— Никаких прежде, — сказал Шаров, слезая с пеньков. Сказал тихо, махнул рукой, что означало: всем по местам.
Все ушли, а он с Каменюкой нырнул в подвал, а оттуда его завхоз домой отвел, где Шарова в сон кинуло до самого утра.
Где-то в три часа ночи мы закончили обставлять спальный корпус. Сказали жене Шарова, Раисе Тимофеевне:
— Может быть, Константина Захаровича позвать — пусть посмотрит.
— Ой, хлопци, вин так разволновался. И такой чиряк вскочив у нього на спини. Ще один. Не будить його.
Мы отправились по домам: спать оставалось немного.

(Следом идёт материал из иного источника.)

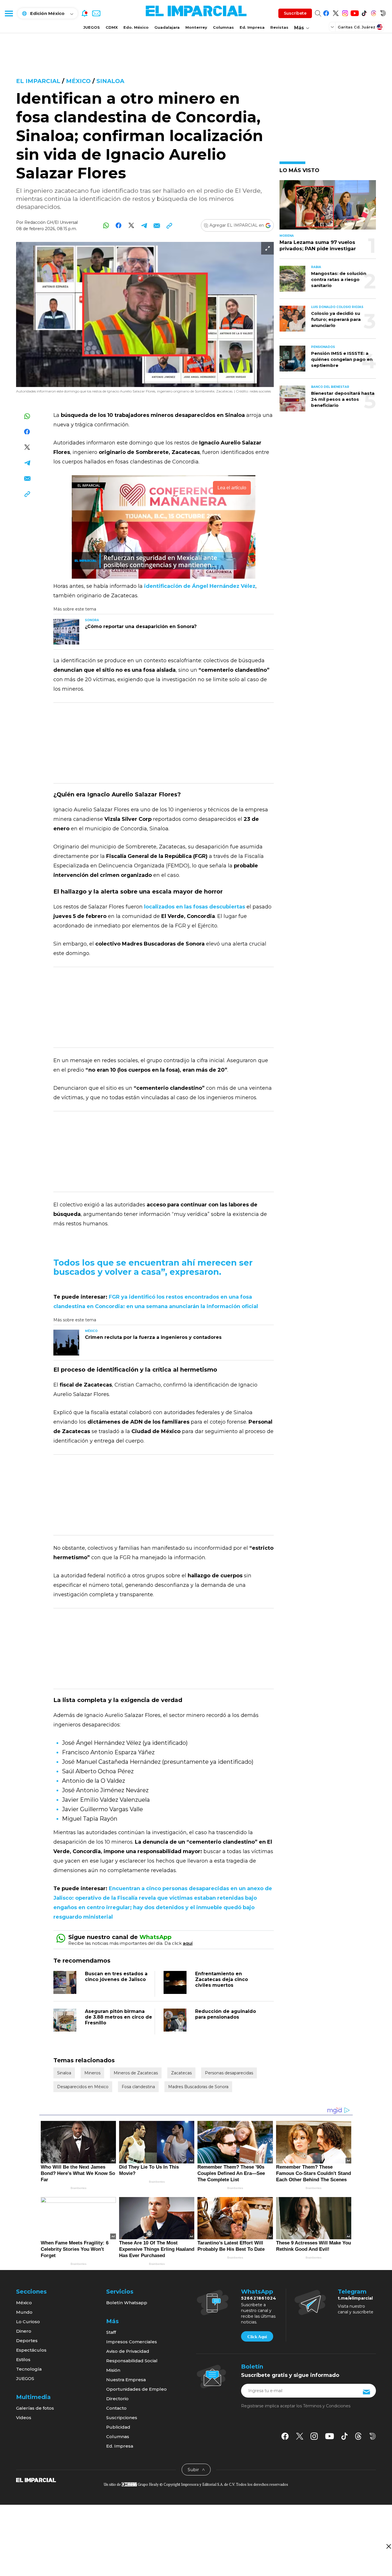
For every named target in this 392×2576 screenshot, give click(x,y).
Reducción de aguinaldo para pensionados (225, 2014)
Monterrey (196, 27)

Только я уснул, стук в дверь. Слышу сквозь сон — Шаров с мамой моей говорит:
— Вы меня извините, Никитична, Петрович нужен. Галстук, знаете, не могу завязать. Я эти чертовы галстуки сроду не носил, а надо: комиссия приезжает.
Я делаю узел прямо на шее шаровской, обхватываю его голову руками, перегаром обдает меня Шаров стойким, мутит меня от этой стойкости, вижу землистое его лицо, все в точках черных, глаза бегающие впиваются в меня добротой шаровской:
— Ну спасибо, а то я эти чертовы галстуки вязать не научился! Вы меня извините, что так рано, комиссия…
— Ничего, ничего, — отвечаю я улыбаясь.
— Я сроду эти галстуки не носил — не научився завязывать.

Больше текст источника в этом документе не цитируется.